KUŞLAR DÜNYASI- (Eliz Edebiyat-S:180) (N.Tezcan)
Martı kuşları (Üveyik, güvercin, sığırcık serçe…)Yavrularını yiyormuş. Bir yerel gazetede okumuş, kahve sohbetlerinde duymuştum.
Yugoslavya’nın oralardan getirilen bir çift martı; çoğala çoğala , nehirleri mesken tutarak, üreye üreye bugünlere geldiler. Olduça kalabalıklaşıp yayıldılar. Oldukça yayıldılar. Nehirlerde balıkla doymayınca , kuş yavrularıyla doyum sağlamışlar… Yani zamanla Edirne bir martılı kent olmuş. Tarihi konumuna o isim de eklenir.
Bu görünüşleriyle güzel kuşlar göç etmezler ve daha çok deniz kenarlarında yaşarlar. Sanırım kıyıya vuran canlılarla doyunurlar. Etleri yenmediği için de boyuna çoğalırlar. Gemilerin çevresinde dolanarak atılan simit parçalarını havada kapışırlar. İlginç görüntüler oluşur böylece. Öğretmen okulunu yatılı okuduğum yıllarda, zaman zaman kordon boyuna gider, bir banka oturarak boğaza ve martılara bakardım. Hem de zevkle izlerdim. Martılarla sanırım, ilk kez oralarda tanıştım. Gelip geçen feribotları , karabatakları ilgi ile izlerdim zaman zaman.
Bir de yerleşim birimlerinde yaşayan atıklar ve artıklarla beslenen hayvanlar var.

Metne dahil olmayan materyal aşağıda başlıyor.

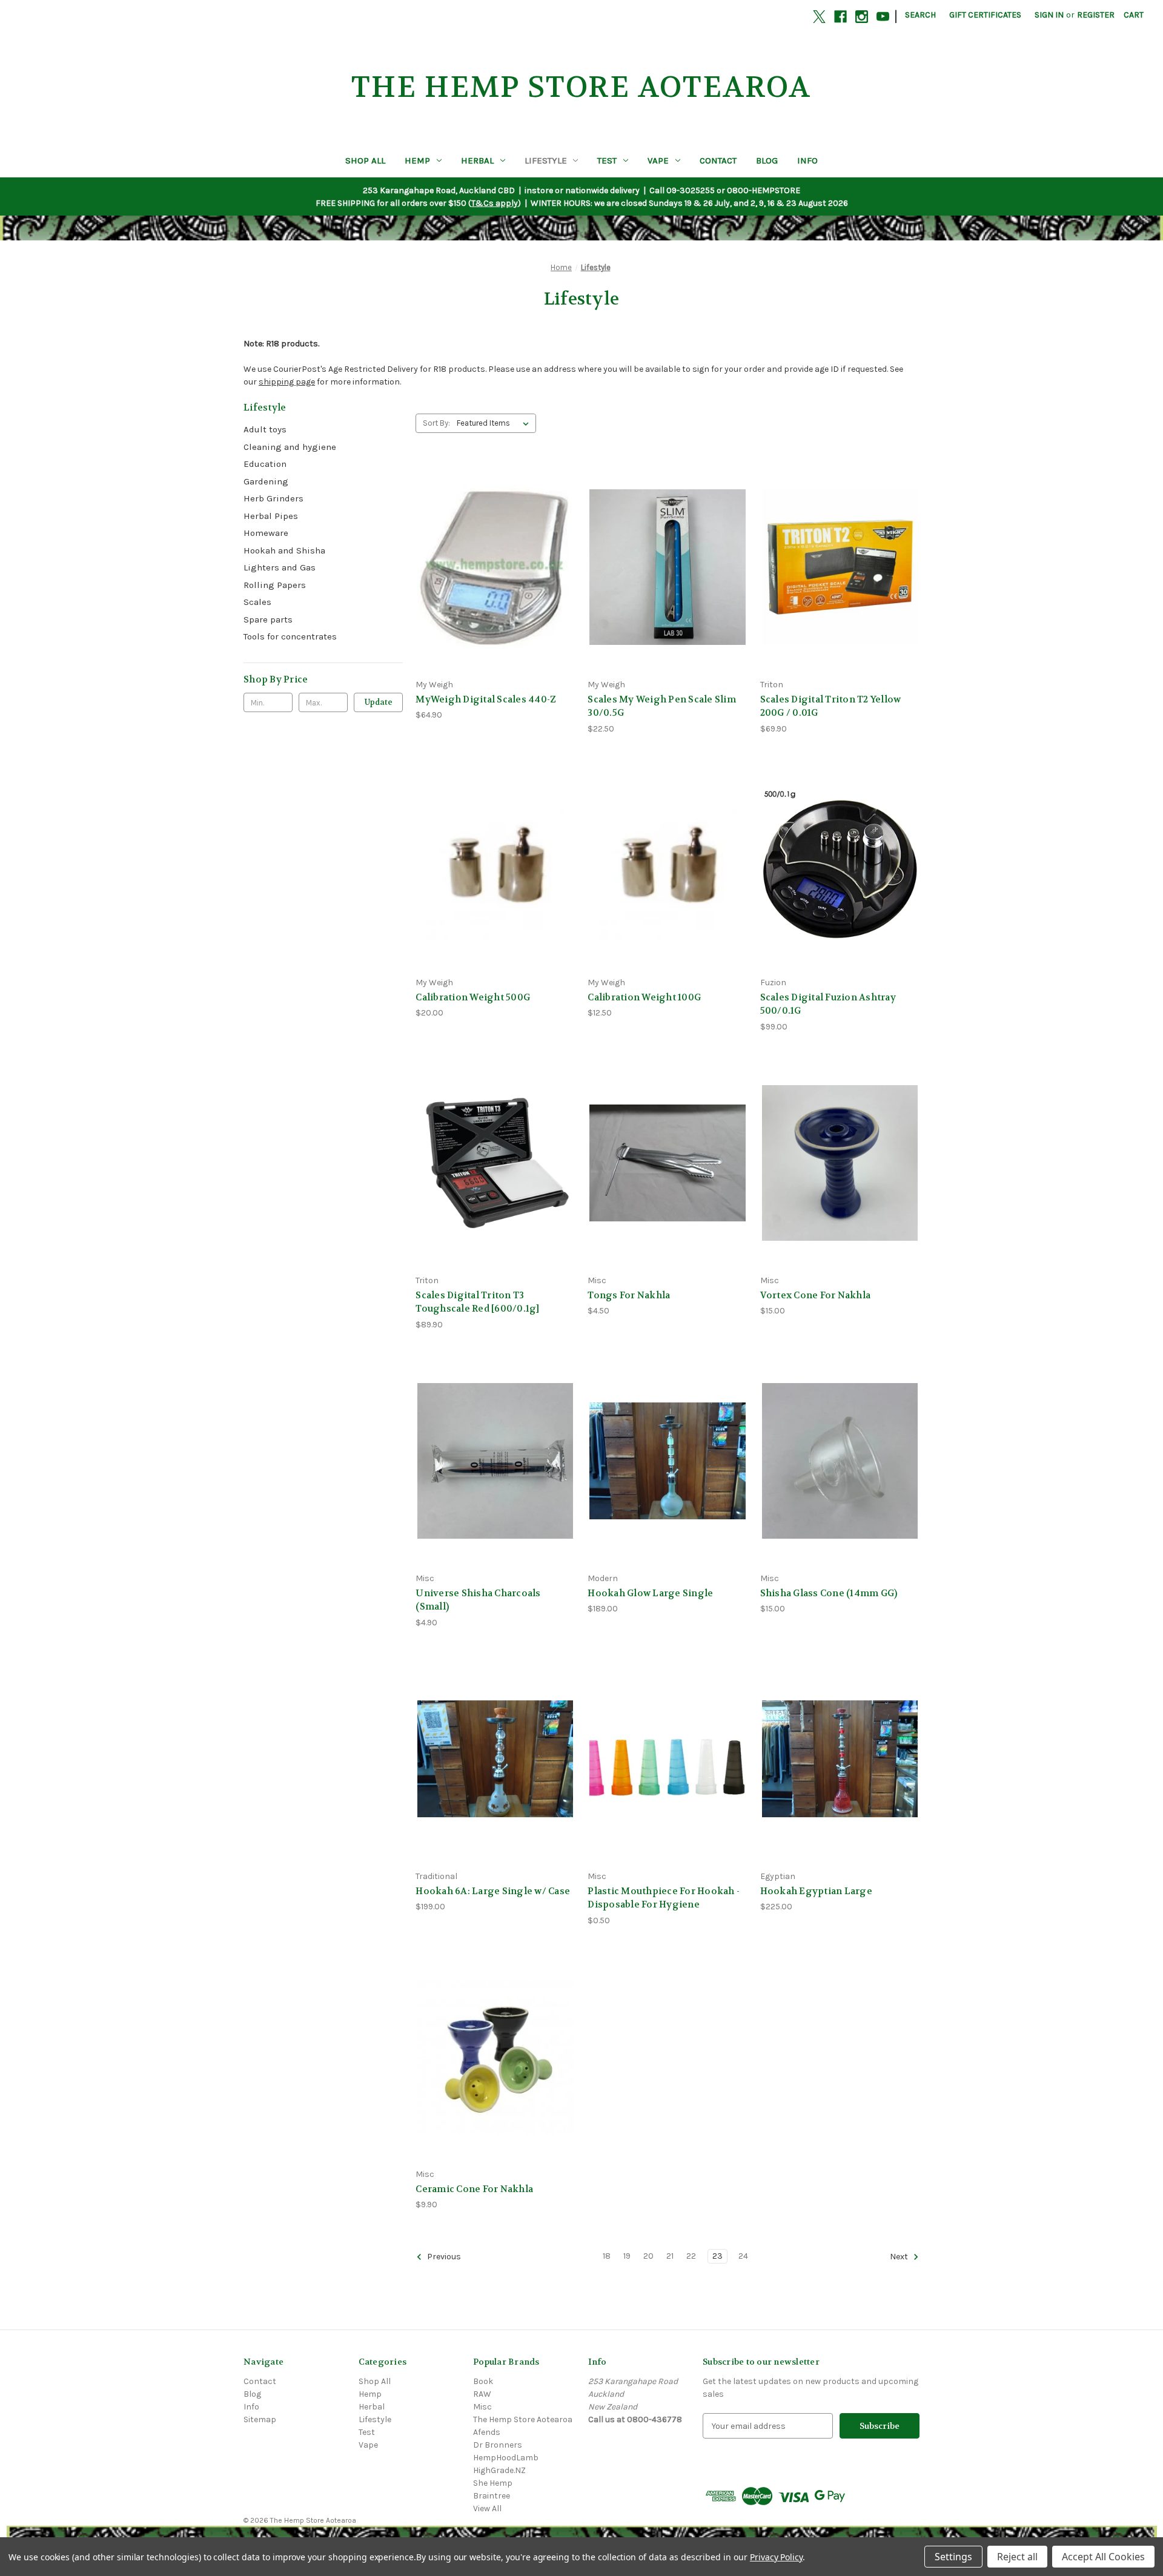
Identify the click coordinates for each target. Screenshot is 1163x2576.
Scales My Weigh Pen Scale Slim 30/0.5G (662, 706)
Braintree (491, 2496)
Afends (486, 2432)
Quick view (493, 545)
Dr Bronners (497, 2445)
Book (483, 2381)
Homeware (266, 532)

Bilindiği gibi bunların başında kediler ve köpekler gelir. Bazı kuşları da unutmamak gerekir. Serçeler, üveyikler, güvercinler, sığırcıklar, kargalar, kırlangıçlar…
Kargalar daha şanslı, hem göç etmezler hem de eti yenmez. Kargaların da türleri var. Saksağanlar örnek olabilir. İlkokul kitaplarında bir manzume vardı. Hala anımsarım.
“Karga karga gak dedi.
Çık şu dala bak dedi/Çıktım baktım o dala/bu karga ne budala…” Bu kuşların karga ve peynir öyküsü de çok ünlüdür.
Yani karga aptal ve çirkin bir kuş diye lanse edilirdi.
Çirkinlik konusu tartışılabilir, ancak aptal olduklarını sanmıyorum.
Bizim Vize’de ahşap evin çatısında kargalar yuvalanmıştı. Çocukluk diyelim. Arada bir tavan arasına çıkar yuvalarına ,yavrularına bakardık. Bazen da bu koca yuvaları bozar, yumurtalarını kırardık. Yuvayı bir görseniz şaşarsınız. Dal parçalarından oluşan kocaman bir yuva. İçi tüylerle örtülü. Yani çok rahat ve sıcak. Yumurtalarını ve yavrularını böyle yaşatırlar ve korurlardı.
Şimdilerde betonlaşma olayı artınca kavak gibi yüksek ağaçların tepelerine yapıyorlar yuvalarını. Erişmek çok zor.
Onlar ve diğer kuşlar, genellikle gıda artıklarıyla geçinirler. Tarlalara uğrayıp ne bulurlarsa çöplenirler.
Bir gözlemimi daha aktarayım, aptal olup olmadıklarına siz karar verin. Çalıştığım yıllarda okulun bahçesinde , sonradan kesilen bir ceviz ağacı vardı. Cevizler olgunlaşıp kabuk bağladığında kargalar mesken edinirlerdi ağacı. Bir gün otururken gözüm takıldı. Biri cevizi gagasıyla kopardı. Ve binanın en yükseğinden beton yola bıraktı. Ve ceviz kırıldı. Kara hemen indi ve kırılan cevizin içini yemeğe başladı. Eğer oradan gelip geçenler varsa, kırık cevizi çatıya çıkarıp , yemeye devem ederdi. Bir kaç kez de yolculuklarda , yeni ekilmiş tarlalarda sürüler halinde beslendiklerine tanık olmuştum.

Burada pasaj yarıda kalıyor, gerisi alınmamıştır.